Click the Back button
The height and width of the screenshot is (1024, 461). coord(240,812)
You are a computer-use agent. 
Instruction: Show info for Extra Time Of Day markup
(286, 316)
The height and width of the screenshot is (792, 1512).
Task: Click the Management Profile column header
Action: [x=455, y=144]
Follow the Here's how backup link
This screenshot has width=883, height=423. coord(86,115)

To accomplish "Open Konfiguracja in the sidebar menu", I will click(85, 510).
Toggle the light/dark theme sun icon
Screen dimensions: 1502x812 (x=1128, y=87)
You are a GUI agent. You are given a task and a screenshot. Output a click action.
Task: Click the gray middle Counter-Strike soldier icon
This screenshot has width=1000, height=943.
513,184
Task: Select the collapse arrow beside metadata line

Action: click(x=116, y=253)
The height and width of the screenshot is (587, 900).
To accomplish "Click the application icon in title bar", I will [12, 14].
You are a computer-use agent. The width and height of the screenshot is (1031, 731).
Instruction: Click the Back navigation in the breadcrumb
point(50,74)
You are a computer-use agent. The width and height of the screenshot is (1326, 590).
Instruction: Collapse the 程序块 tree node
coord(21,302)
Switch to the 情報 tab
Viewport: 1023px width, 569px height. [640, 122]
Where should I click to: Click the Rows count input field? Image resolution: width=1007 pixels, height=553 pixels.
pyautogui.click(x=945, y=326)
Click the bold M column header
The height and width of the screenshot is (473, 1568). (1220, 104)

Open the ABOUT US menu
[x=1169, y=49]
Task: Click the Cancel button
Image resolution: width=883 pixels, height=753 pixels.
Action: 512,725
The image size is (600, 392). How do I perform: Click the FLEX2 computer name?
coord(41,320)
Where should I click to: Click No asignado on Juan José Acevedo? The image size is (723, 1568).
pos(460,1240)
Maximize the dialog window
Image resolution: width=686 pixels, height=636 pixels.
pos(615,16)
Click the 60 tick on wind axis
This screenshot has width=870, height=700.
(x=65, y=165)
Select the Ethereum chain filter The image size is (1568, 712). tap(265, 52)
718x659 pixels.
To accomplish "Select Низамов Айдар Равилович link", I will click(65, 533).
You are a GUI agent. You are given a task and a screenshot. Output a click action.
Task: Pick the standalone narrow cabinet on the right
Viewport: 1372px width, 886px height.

***

> **Assigned task**
Each record must be reproduced exactly. Keep every one.

> **Result for this task**
Click the Back button
The height and width of the screenshot is (1024, 461). coord(240,812)
You are a computer-use agent. 
Instruction: Show info for Extra Time Of Day markup
(286, 316)
The height and width of the screenshot is (792, 1512).
Task: Click the Management Profile column header
Action: [x=455, y=144]
Follow the Here's how backup link
This screenshot has width=883, height=423. coord(86,115)

To accomplish "Open Konfiguracja in the sidebar menu", I will click(85, 510).
Toggle the light/dark theme sun icon
Screen dimensions: 1502x812 (x=1128, y=87)
You are a GUI agent. You are given a task and a screenshot. Output a click action.
Task: Click the gray middle Counter-Strike soldier icon
This screenshot has width=1000, height=943.
513,184
Task: Select the collapse arrow beside metadata line

Action: click(x=116, y=253)
The height and width of the screenshot is (587, 900).
To accomplish "Click the application icon in title bar", I will [12, 14].
You are a computer-use agent. The width and height of the screenshot is (1031, 731).
Instruction: Click the Back navigation in the breadcrumb
point(50,74)
You are a computer-use agent. The width and height of the screenshot is (1326, 590).
Instruction: Collapse the 程序块 tree node
coord(21,302)
Switch to the 情報 tab
Viewport: 1023px width, 569px height. [640, 122]
Where should I click to: Click the Rows count input field? Image resolution: width=1007 pixels, height=553 pixels.
pyautogui.click(x=945, y=326)
Click the bold M column header
The height and width of the screenshot is (473, 1568). (1220, 104)

Open the ABOUT US menu
[x=1169, y=49]
Task: Click the Cancel button
Image resolution: width=883 pixels, height=753 pixels.
Action: 512,725
The image size is (600, 392). How do I perform: Click the FLEX2 computer name?
coord(41,320)
Where should I click to: Click No asignado on Juan José Acevedo? The image size is (723, 1568).
pos(460,1240)
Maximize the dialog window
Image resolution: width=686 pixels, height=636 pixels.
pos(615,16)
Click the 60 tick on wind axis
This screenshot has width=870, height=700.
(x=65, y=165)
Select the Ethereum chain filter The image size is (1568, 712). tap(265, 52)
718x659 pixels.
To accomplish "Select Низамов Айдар Равилович link", I will click(65, 533).
You are a GUI agent. You are given a task and a screenshot. Output a click action.
Task: Pick the standalone narrow cabinet on the right
Viewport: 1372px width, 886px height.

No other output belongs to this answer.